[Collected data entries]
==============================
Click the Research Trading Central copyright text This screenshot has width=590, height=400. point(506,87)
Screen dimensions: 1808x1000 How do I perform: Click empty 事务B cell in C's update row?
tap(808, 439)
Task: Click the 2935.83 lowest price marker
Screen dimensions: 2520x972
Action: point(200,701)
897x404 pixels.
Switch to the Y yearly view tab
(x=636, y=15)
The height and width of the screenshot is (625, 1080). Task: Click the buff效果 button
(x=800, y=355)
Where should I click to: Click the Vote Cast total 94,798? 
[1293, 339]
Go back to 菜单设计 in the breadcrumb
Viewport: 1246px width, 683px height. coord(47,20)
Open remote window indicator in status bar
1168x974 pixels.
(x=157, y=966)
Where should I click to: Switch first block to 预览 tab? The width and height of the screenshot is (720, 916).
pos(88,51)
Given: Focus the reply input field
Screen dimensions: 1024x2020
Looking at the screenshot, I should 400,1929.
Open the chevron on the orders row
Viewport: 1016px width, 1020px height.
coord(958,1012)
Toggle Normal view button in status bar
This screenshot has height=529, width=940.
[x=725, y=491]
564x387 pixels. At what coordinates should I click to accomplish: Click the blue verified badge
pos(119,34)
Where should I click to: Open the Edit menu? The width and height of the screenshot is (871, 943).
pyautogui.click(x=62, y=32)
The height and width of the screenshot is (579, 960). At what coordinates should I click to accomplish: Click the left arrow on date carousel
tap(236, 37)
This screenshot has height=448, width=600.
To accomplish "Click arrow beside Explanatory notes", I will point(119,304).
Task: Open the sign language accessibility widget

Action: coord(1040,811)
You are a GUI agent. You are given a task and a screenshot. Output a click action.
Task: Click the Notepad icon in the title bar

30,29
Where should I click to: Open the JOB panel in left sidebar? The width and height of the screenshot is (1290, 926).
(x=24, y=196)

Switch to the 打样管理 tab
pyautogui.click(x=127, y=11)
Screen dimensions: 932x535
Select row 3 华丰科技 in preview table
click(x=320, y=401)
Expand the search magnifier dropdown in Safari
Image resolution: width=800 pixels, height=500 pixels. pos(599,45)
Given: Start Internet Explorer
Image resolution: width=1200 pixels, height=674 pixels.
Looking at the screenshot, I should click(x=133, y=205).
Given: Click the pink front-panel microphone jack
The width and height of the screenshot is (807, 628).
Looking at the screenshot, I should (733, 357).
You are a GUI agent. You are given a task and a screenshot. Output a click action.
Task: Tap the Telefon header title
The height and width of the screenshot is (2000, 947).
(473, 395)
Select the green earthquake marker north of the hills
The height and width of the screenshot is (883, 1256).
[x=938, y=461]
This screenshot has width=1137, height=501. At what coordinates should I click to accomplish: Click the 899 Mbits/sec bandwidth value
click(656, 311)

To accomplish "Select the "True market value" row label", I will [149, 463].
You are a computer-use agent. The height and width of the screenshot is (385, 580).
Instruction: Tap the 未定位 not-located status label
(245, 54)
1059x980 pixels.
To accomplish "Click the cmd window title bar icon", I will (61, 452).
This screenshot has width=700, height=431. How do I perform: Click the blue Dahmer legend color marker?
==============================
Return, exactly as they stand, the lines from the start of the records above through the line with "Given: Focus the reply input field", both ends included, and no other lines.

Click the Research Trading Central copyright text This screenshot has width=590, height=400. point(506,87)
Screen dimensions: 1808x1000 How do I perform: Click empty 事务B cell in C's update row?
tap(808, 439)
Task: Click the 2935.83 lowest price marker
Screen dimensions: 2520x972
Action: point(200,701)
897x404 pixels.
Switch to the Y yearly view tab
(x=636, y=15)
The height and width of the screenshot is (625, 1080). Task: Click the buff效果 button
(x=800, y=355)
Where should I click to: Click the Vote Cast total 94,798? 
[1293, 339]
Go back to 菜单设计 in the breadcrumb
Viewport: 1246px width, 683px height. coord(47,20)
Open remote window indicator in status bar
1168x974 pixels.
(x=157, y=966)
Where should I click to: Switch first block to 预览 tab? The width and height of the screenshot is (720, 916).
pos(88,51)
Given: Focus the reply input field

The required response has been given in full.